October 20, 2003

Toshiba readies widescreen notebooks for holidays

17-inch screen format seen as increasingly popular

See correction below.

Toshiba Corp. announced seven new notebooks Tuesday that run the gamut from large widescreen consumer notebooks to lightweight wireless models for business travelers, the company said in a release.

The overall PC market appears to be regaining some of its late-1990s muscle, driven primarily by consumers falling in love with bulky notebooks that offer desktop multimedia performance in a "luggable" package. Both IDC and Gartner Inc. credited the strong growth of consumer notebooks for the healthy third-quarter PC shipment numbers, but corporations are also looking to notebooks as they replace desktops purchased during the Y2K upgrade cycle.

Widescreen notebooks are becoming increasingly popular with consumers and are featured on five of Toshiba's new notebooks. The P25-S509 comes with a 17-inch widescreen display, a form factor that has done well without a lot of promotion from notebook vendors, said Matt Sargent, an analyst with ARS Inc. in La Jolla, California.

The 17-inch displays should be popular heading into the fourth-quarter holiday buying season, Sargent said. Apple Computer Inc. was the first vendor to release a 17-inch notebook, he said, although Toshiba's version is less expensive.

Hewlett-Packard Co. just released a 17-inch widescreen notebook, but Sony Corp. and Dell Inc. have been conspicuous with their lack of a 17-inch model, Sargent said. Notebook buyers should expect to see 17-inch models from those vendors before long, he said.

Despite the interest in widescreen notebooks, prices are still high enough to dissuade some customers, said Stephen Baker, director of industry analysis for NPD Techworld in Reston, Virginia. As prices come down, sales of those notebooks should increase even more dramatically, he said.

The Satellite P25-S509 and Satellite P15-S409 are designed for performance, with desktop Pentium 4 processors from Intel Corp. and graphics cards from Nvidia Corp. The P25 has a 17-inch widescreen display, and the P15 comes with a 15.4-inch widescreen display.

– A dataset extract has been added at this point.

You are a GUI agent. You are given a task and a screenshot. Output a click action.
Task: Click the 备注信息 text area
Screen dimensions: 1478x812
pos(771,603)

For $2,199, the P25 comes with a 2.8GHz Pentium 4 processor with hyperthreading, 512MB of DDR (double data rate) SDRAM (synchronous dynamic RAM), an 80GB hard drive, a DVD-RW/CD-RW optical drive, and an integrated 802.11g wireless chip. The P15 features the same processor, memory configuration, wireless chip, and optical drive, but comes with a 60GB hard drive and a different GeForce graphics card, for $1,899.

Another widescreen model, the P10-S429, comes with a 2.66GHz Pentium 4 desktop processor, 512MB of DDR SDRAM, a 60GB hard drive, a 15.4-inch widescreen display, a DVD-ROM/CD-RW drive, and a 802.11g wireless chip for $1,599.

Toshiba also addressed the low-end of the market with the A35-S159 at $1,399 and the A10-S169 at $1,199. Most notebooks sold fall into this price range, but the segment is not very profitable for vendors, Sargent said.

Toshiba's A35-S159 comes with a 2.3GHz Mobile Intel Pentium 4 processor, 512MB of DDR SDRAM, a 60GB hard drive, a 15-inch display, a DVD-ROM/CD-RW drive, and integrated 802.11g wireless connectivity. The Satellite A10-S169 comes with a 2.2GHz Mobile Intel Pentium 4 Processor-M, 256MB of DDR SDRAM, a 40GB hard drive, a 15-inch display, and a DVD-ROM/CD-RW drive.